Problem statement: Pull out every line in the listing below that contains the string "axis". Treat uppercase and lowercase as different.

## Start Extracted data

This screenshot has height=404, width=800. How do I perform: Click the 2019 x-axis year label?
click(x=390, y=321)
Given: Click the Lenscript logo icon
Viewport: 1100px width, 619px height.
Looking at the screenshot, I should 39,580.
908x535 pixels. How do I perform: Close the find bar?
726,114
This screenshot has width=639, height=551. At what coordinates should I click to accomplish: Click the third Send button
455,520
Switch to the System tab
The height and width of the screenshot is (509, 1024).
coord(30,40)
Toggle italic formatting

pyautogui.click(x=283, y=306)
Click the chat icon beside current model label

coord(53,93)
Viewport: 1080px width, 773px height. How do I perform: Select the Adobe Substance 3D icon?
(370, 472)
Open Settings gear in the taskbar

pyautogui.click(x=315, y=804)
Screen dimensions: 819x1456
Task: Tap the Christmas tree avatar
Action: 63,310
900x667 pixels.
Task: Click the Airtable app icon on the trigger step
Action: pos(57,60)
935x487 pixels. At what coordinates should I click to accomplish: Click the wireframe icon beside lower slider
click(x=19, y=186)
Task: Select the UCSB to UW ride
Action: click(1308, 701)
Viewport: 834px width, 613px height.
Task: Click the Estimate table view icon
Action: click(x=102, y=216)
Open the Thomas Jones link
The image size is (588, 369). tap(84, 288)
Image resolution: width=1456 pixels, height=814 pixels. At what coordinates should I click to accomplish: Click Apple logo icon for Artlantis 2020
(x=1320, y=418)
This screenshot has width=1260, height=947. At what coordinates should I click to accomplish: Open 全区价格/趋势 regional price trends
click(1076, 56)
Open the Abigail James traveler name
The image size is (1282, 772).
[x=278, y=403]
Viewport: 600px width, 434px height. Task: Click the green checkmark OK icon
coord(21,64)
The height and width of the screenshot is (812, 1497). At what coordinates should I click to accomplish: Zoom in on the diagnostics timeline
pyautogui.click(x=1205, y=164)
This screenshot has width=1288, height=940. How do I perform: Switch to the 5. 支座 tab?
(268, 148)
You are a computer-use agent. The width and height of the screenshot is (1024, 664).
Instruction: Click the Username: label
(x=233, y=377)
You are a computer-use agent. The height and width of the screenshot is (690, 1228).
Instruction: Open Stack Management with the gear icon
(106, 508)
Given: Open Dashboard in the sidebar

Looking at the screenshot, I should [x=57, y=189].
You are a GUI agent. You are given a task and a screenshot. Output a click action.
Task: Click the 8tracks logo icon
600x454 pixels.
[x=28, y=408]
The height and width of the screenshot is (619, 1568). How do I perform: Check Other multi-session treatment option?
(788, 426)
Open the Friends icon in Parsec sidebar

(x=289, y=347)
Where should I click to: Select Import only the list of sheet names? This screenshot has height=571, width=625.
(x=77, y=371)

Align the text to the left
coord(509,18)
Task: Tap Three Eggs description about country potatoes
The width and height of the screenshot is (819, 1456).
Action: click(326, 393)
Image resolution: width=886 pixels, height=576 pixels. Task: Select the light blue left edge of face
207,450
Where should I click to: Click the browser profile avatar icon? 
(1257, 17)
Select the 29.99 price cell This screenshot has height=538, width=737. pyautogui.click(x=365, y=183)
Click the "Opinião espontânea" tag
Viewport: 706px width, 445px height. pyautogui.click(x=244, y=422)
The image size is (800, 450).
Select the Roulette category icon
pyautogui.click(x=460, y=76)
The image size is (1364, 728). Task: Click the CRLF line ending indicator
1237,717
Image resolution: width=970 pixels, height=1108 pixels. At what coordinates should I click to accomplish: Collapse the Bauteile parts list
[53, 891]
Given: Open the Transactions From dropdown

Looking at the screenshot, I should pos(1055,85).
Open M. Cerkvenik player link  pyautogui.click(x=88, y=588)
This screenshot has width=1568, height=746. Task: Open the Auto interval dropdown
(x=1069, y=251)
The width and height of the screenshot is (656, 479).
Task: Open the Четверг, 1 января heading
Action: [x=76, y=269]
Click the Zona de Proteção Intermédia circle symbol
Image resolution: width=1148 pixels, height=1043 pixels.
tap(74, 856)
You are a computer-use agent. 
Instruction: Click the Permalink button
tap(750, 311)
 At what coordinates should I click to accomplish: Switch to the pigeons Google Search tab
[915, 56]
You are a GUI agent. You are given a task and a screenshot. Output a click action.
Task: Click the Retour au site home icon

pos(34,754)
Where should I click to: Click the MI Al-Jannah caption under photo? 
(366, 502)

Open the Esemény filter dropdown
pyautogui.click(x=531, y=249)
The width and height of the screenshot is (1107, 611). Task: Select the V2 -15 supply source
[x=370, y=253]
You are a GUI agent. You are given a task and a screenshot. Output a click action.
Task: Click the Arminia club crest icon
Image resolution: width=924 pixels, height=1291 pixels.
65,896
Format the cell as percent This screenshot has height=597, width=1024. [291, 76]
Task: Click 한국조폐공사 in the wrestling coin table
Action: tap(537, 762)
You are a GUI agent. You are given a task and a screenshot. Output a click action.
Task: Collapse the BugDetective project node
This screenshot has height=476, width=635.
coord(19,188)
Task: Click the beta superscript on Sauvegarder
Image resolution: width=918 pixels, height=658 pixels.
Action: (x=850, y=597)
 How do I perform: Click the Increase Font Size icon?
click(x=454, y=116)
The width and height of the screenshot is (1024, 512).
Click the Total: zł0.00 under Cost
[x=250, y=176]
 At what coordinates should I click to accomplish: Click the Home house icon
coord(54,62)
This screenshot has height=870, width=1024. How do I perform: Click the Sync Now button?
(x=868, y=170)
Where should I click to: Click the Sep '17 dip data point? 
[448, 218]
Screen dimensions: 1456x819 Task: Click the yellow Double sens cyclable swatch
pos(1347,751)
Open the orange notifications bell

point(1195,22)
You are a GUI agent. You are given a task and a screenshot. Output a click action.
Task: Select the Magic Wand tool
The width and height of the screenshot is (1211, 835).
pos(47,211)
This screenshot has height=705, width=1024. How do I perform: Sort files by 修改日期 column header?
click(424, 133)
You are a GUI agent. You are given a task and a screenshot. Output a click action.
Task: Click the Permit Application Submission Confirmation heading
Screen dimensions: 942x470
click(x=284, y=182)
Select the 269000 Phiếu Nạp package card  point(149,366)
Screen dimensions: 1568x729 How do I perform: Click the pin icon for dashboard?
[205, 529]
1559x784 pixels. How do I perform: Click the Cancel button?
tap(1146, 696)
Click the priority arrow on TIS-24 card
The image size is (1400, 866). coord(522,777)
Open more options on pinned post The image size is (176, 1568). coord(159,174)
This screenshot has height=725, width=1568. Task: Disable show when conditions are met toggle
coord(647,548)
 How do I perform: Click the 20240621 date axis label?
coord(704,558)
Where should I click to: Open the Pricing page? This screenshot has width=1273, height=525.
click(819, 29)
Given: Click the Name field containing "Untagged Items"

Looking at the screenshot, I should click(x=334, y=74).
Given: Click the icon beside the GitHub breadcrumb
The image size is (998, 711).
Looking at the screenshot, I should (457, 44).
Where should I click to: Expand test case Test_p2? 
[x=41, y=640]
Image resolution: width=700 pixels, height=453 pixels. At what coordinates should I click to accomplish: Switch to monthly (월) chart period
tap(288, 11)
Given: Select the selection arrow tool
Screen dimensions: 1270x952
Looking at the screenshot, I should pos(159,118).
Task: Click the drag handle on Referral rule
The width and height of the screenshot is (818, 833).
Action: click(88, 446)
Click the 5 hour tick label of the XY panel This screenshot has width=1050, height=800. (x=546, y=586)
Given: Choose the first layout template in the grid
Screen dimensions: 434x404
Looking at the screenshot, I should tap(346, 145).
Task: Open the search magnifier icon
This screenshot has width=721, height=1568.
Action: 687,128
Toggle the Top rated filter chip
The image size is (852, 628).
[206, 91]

## End Extracted data

Task solution:
This screenshot has height=404, width=800. How do I perform: Click the 2019 x-axis year label?
 How do I perform: Click the 20240621 date axis label?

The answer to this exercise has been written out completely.